1) You list only the arguments to the label; there’s no way to list the belt contents anyway, because only the specializer knows that. At a join point anything else on the belt is dead anyway. Note that falling into the label is equivalent to an (elided) go to the label from the falling code.
2) Sorry my explanation wasn’t clear. Labels, like functions, can have an arbitrary argument list in the source, including the genAsm source, and functions (but not labels) can be VARARGS. The specializer maps these arguments in a member-dependent way to a set that are passed on the belt, and a remainder that are passed in memory (functions) or scratchpad (labels). To a first approximation you may assume that leading arguments that are less than or equal to the size of the largest member-supported scalar will be on the belt in argument order, while larger arguments (in particular quad data on a non-quad member) may be split into a tuple and passed piecemeal.

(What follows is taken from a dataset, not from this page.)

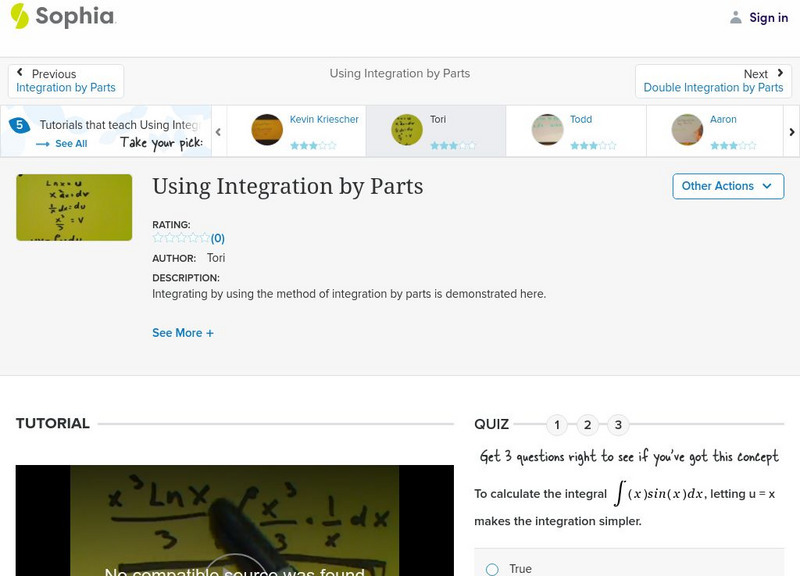Go to Previous Integration by Parts tutorial
Screen dimensions: 800x576
66,80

I grant that “must fit on the belt” was misleading; I was thinking in terms of the specializer implementation. Internally the specializer turns label declarations into fewer-argument labels (for which all arguments can go on the belt) plus a set of scratchpad locations that are reserved in the scratchpad map so they won’t be used for spill/fill. The go operations are also transformed into a set of explicit spill ops plus a conform for what gets passed on the belt, plus the transfer op itself (br and friends).

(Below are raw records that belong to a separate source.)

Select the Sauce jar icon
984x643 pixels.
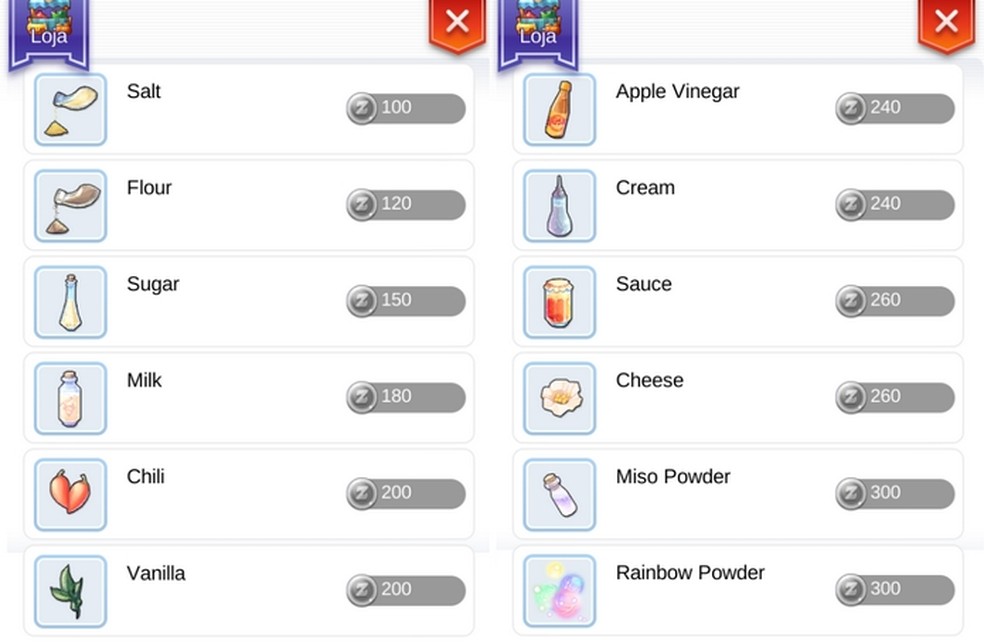[x=558, y=301]
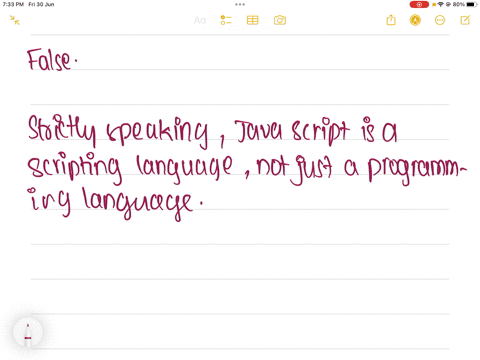Insert a checklist using the checklist icon
Viewport: 480px width, 360px height.
[x=226, y=20]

At the join, the current argument set comprises the incoming stuff on the belt and the set of scratchpad locations. About the only thing you could do at a multi-argument label in genAsm is to rebind the incoming arguments, and the rebindings name whatever belt position or scratchpad location they name, and can be used normally thereafter. Loops are not yet done, but I expect that the back-transfer will use the same mechanism to get all the loop-carried data to the next iteration.
VARARGS handling is not yet finalized. Currently we expect to pass the entire “…” list in memory (arguments before the “…” pass normally) but we may come up with better ideas at some point.